In a few weeks, the city of Woodbury will lay out its plans at a City Council meeting to buy and fly a drone for police and other purposes, hoping to join a growing number of municipalities that rely on drones.
If it once seemed excessive or futuristic for a suburb to fly its own unmanned aerial vehicle (UAV), that notion is quickly fading.
A number of Minnesota cities and counties now have drones that not only feed live video back to their controllers, but also use heat-seeking cameras, bright spotlights and speakers to search for people or carry out other missions. Some carry payloads, from handwritten messages to life jackets.
Drone trainer and salesman Logan Noess said he's seen a rapid increase in drone use and now counts Eden Prairie, Edina, Crystal, Coon Rapids, Golden Valley, Plymouth and a host of other cities and counties among those he's either sold gear to or helped train.
"It's been growing quite a bit," said Noess.
Just a little over a year ago, 6-year-old Ethan Haus went missing with his dog in a cornfield near Becker, Minn.
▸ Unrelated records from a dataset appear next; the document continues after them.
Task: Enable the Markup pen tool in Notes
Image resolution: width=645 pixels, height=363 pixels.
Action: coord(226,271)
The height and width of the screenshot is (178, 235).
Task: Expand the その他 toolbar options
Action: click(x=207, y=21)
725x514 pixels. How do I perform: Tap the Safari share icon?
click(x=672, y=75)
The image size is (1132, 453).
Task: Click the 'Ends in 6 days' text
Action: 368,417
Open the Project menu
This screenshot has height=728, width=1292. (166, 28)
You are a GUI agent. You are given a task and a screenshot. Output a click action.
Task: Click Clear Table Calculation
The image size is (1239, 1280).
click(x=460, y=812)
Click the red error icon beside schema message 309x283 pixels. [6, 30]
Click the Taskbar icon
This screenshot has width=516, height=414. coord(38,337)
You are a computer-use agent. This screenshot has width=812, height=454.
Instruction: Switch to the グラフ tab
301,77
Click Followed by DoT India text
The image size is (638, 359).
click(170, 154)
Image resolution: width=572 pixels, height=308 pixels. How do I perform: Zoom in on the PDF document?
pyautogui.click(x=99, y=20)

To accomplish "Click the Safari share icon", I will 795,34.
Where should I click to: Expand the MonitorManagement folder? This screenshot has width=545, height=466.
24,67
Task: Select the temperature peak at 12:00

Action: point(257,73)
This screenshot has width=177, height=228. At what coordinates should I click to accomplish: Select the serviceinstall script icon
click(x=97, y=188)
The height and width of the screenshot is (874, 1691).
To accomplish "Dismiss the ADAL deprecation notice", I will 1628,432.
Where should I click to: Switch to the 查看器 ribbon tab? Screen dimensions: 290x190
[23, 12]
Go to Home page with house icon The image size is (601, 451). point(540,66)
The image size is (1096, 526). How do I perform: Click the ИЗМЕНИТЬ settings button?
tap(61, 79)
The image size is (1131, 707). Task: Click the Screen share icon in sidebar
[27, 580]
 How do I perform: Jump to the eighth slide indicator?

It wasn't local law enforcement, but a private citizen who used his drone with thermal imaging capabilities who located Ethan, who was safely rescued. The story was widely covered by state media, and the Sherburne County Sheriff's Office said afterward that it would buy its own drone. Noess said several agencies in the area now have UAVs, including neighboring Big Lake, which got a new drone this week.
Most departments aren't interested in a drone unless it has a thermal imaging camera, said Noess, who owns Plymouth-based Vertex Unmanned Solutions. The FLIR camera, the acronym for Forward Looking Infrared, can't see through walls or heavy leaf cover but can otherwise search open areas far more quickly than ground searches.
The drones also have some level of artificial intelligence, flying themselves around obstacles and above ground while also following instructions from a pilot.